Pentecost and Season after Pentecost (Ordinary Time), Year A (2017, 2020, 2023, etc.)
The word Pentecost comes from the Greek meaning fiftieth day. This was the Greek name for the Hebrew Feast of Weeks, which took place fifty days after Passover. The Hebrew festival commemorated the calling of the Hebrew people into covenant with God at Mount Sinai. The new Christians kept this name because this was the same day the Holy Spirit descended upon the Apostles. The church saw this as the beginning of a new covenant relationship between the followers of Jesus and God. This new relationship is summarized by the prophet Jeremiah, “I will put my law within them, and I will write it on their hearts.” (Jeremiah 31:33)
Pentecost and Season after Pentecost (Ordinary Time), Year B (2018, 2021, 2024, etc.)
We begin the season with two Feast days: Pentecost, followed by Trinity Sunday. Then we move on to the long season known as Ordinary Time, which runs through Christ the King Sunday. As we take this journey, nourished by the scriptures appointed for the season and empowered by our baptisms, we are invited to be on the lookout for all the blessings found in the ordinary – to see God at work here and now. And we are compelled to share our blessings with others.
Pentecost and Season after Pentecost (Ordinary Time), Year C (2016, 2019, 2022, etc.)

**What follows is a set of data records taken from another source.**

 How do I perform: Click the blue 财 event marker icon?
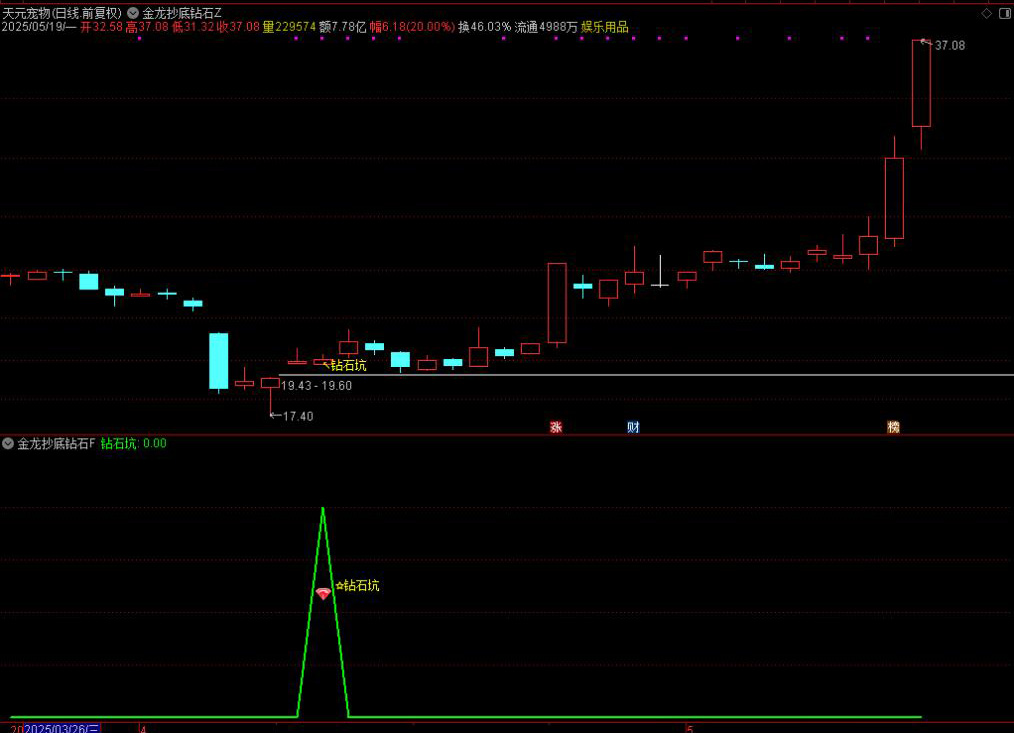(x=633, y=427)
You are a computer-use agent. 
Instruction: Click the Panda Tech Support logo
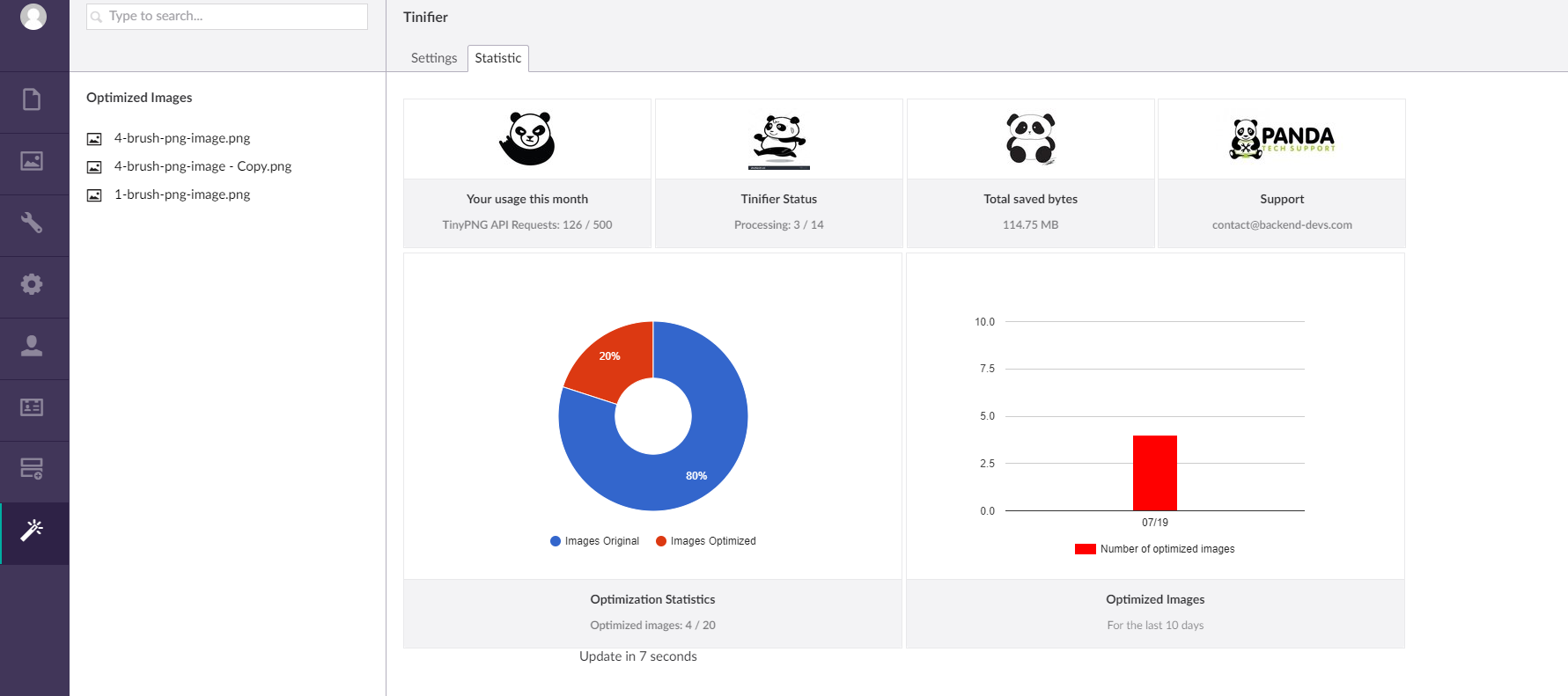(x=1281, y=139)
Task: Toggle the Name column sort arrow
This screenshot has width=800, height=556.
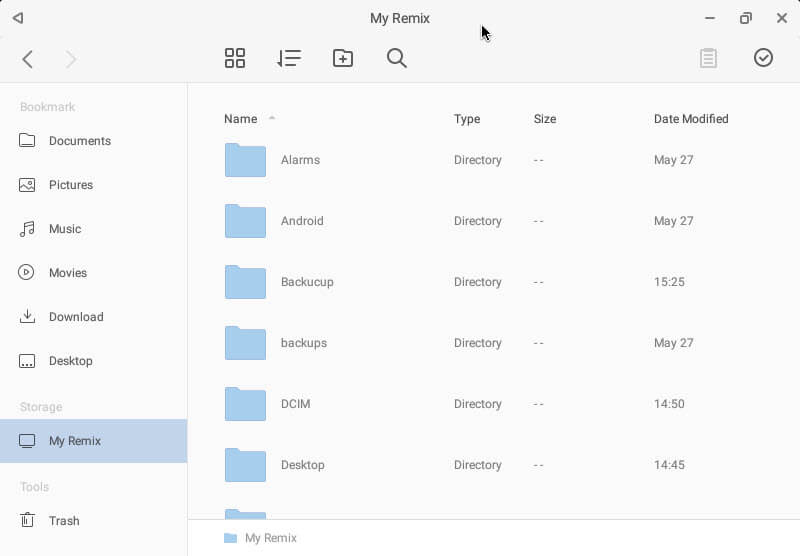Action: [x=272, y=118]
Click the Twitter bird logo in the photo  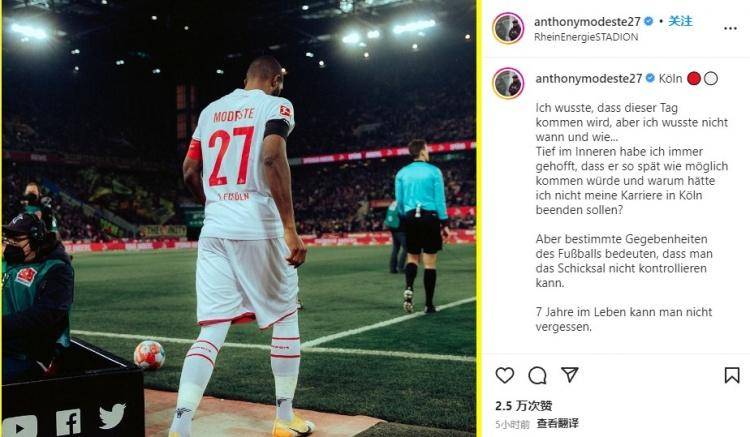[x=112, y=415]
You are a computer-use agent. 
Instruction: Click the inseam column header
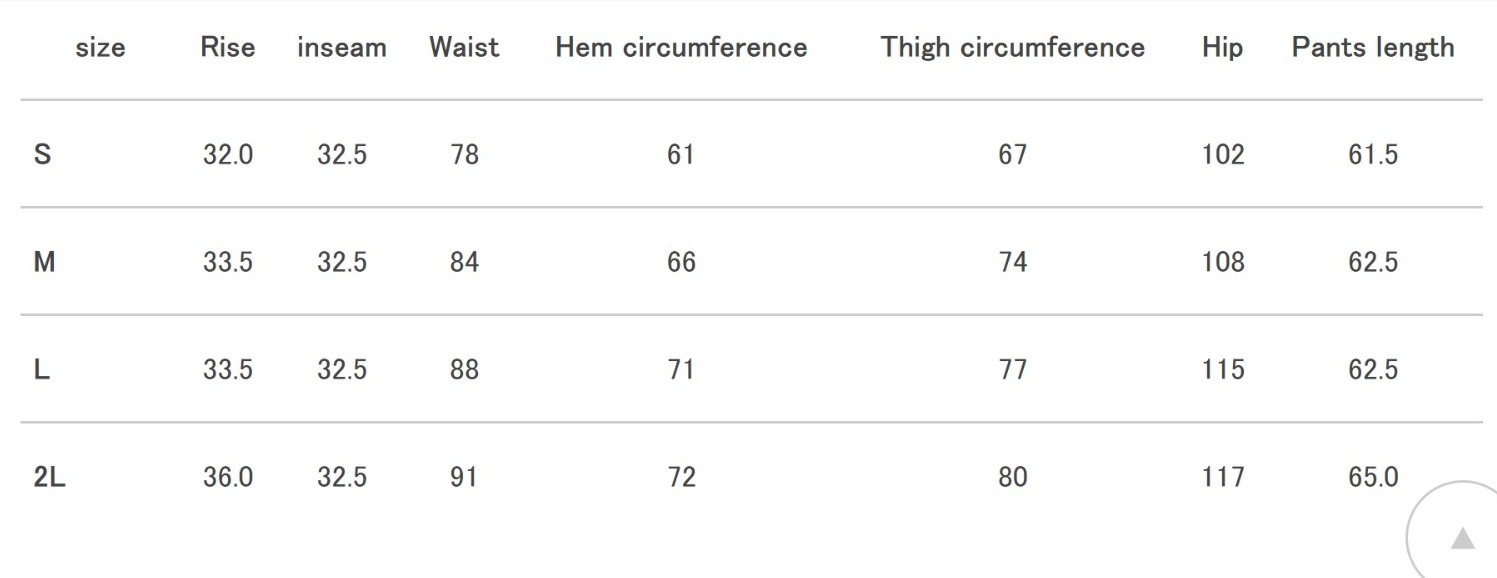click(x=342, y=47)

We remain Easter people, now with the wind of the Holy Spirit in our sails. Our task for the months ahead in this season of Ordinary Time, which extends to the end of November, is to look at what Jesus so tenaciously taught his disciples and see what is in these teachings for us as we carry out the work we have been given to do. Jesus promised his disciples a helper, an Advocate, who would stand with them making the work possible. This same helper, the Holy Spirit, hovers over us still eager to quench the fire of fear and replace it with the powerful energy of love.